* **REQUIRED WORK**
1. In the multiple-MSI discussion, how many MSIs does the ath11k device support and try to enable?
2. Please transcribe the part of the multiple-MSI discussion that opens with the words containing "Oh, so there's" and closes with "to enable 32?".

* **DOCUMENT SECTION**
Oh, so there's something about HVM/PVH that makes multiple MSI not
work.  I think we should figure out what it is before accepting a
solution.

> > > e.g. Replace amd_iommu_perdev_intremap with something generic.
> > > 
> > > The ath11k device supports and tries to enable 32 MSIs.  Linux in PVH
> > > dom0 and HVM domU fails enabling 32 and falls back to just 1, so that is
> > > all that has been tested.
> > 
> > DYK why it fails to enable 32?
> 
> Not exactly - someone else had the card.  msi_capability_init() failed. If
> it ends up in arch_setup_msi_irqs(), only 1 MSI is supported.  But precisely
> where the mutiple nvecs was denied was not tracked down.

Does it also fail on native?  I'm mostly asking because it would be
good to get to the bottom of this, so that we don't come up with a
partial solution that will break if multi-msi is used later in Linux.

> > > +                         uint8_t gvec)
> > >   {
> > >       struct irq_desc         *desc;
> > >       irq_guest_action_t *action, *newaction = NULL;
> > > @@ -1674,7 +1675,12 @@ int pirq_guest_bind(struct vcpu *v, struct pirq *pirq, int will_share)
> > >                                             &cpu_online_map) )
> > >                   affinity = desc->affinity;
> > >               if ( affinity )
> > > +            {
> > > +                if ( gvec && desc->msi_desc )
> > > +                    desc->msi_desc->gvec = gvec;
> > 
> > Hm, this feels a bit out of place.  Shouldn't the field better be set
> > by pt_irq_create_bind() when irq_type == PT_IRQ_TYPE_MSI and the
> > quirk is enabled for the device?
> 
> I can look again, but I put it here for simplicity. pt_irq_create_bind() has
> the gvec, but not the irq_desc.  Passing gvec into pirq_guest_bind() was the
> easiest way to get the gvec into the msi_desc.
> 
> The gvec is in pirq_dpci, so maybe that can just be looked up lower down
> closer to programming the hardware.

TBH it's not a blocker, but I thought it would be more in-place to
deal with all MSI related stuff in pt_irq_create_bind(), so that you
could also set the filed there.

> > > +            new_remap_index = msi_desc->gvec;
> > > +        }
> > > +
> > > +        if ( new_remap_index && new_remap_index != msi_desc->remap_index &&
> > > +             msi_desc->remap_index != -1 )
> > > +        {
> > > +            /* Clear any existing entries */
> > > +            update_intremap_entry_from_msi_msg(iommu, bdf, nr,
> > > +                                               &msi_desc->remap_index,
> > > +                                               NULL, NULL);
> > 
> > Why do you need to clear any entries?  This will cause a window where
> > MSI entries targeting this IRTEs to generate faults because the
> > entries are not setup.

* **AVAILABLE DATA**
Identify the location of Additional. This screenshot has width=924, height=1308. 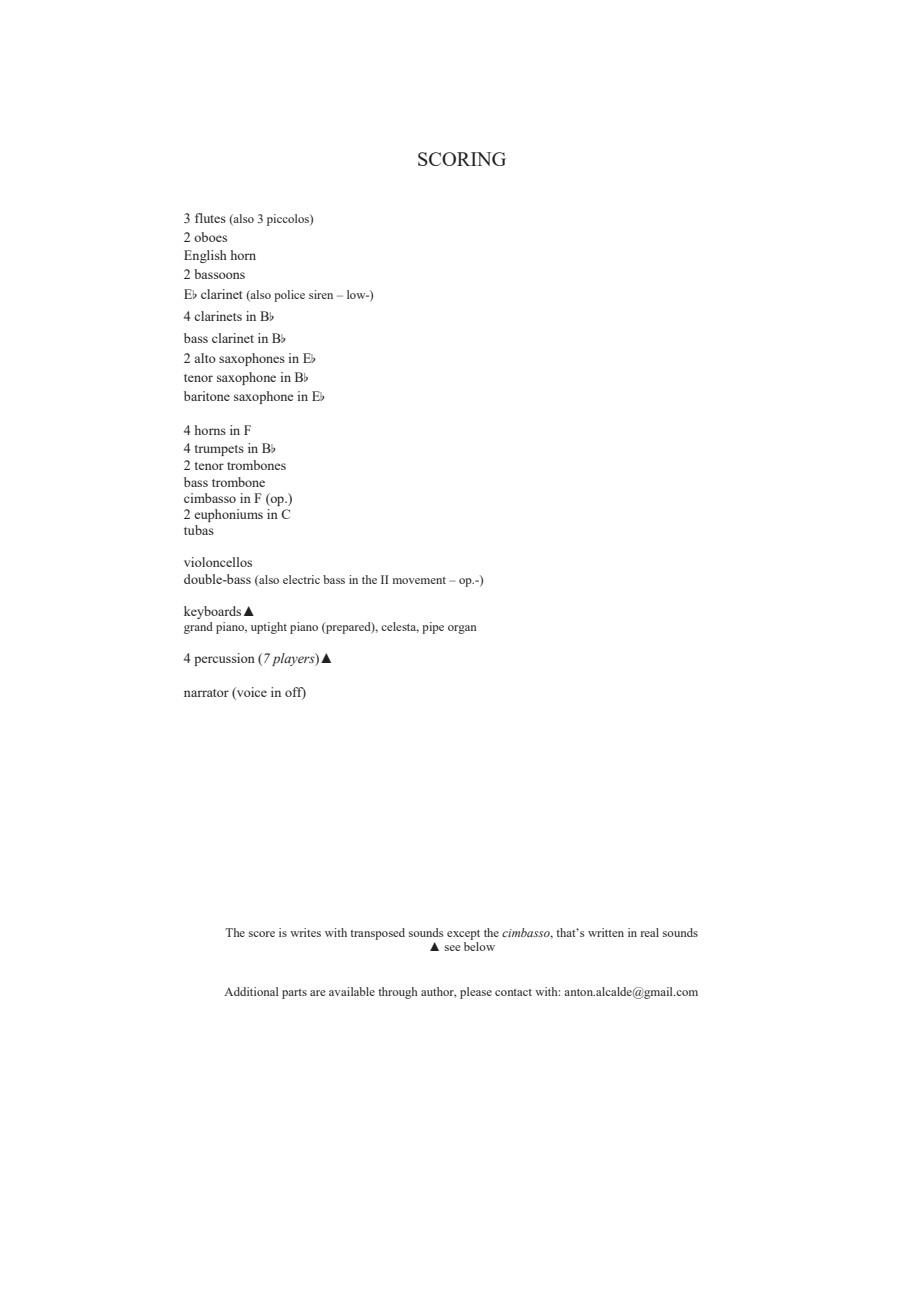
(251, 991).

* **PER-TASK ANSWERS**
1. 32 MSIs.

2.
Oh, so there's something about HVM/PVH that makes multiple MSI not
work.  I think we should figure out what it is before accepting a
solution.

> > > e.g. Replace amd_iommu_perdev_intremap with something generic.
> > > 
> > > The ath11k device supports and tries to enable 32 MSIs.  Linux in PVH
> > > dom0 and HVM domU fails enabling 32 and falls back to just 1, so that is
> > > all that has been tested.
> > 
> > DYK why it fails to enable 32?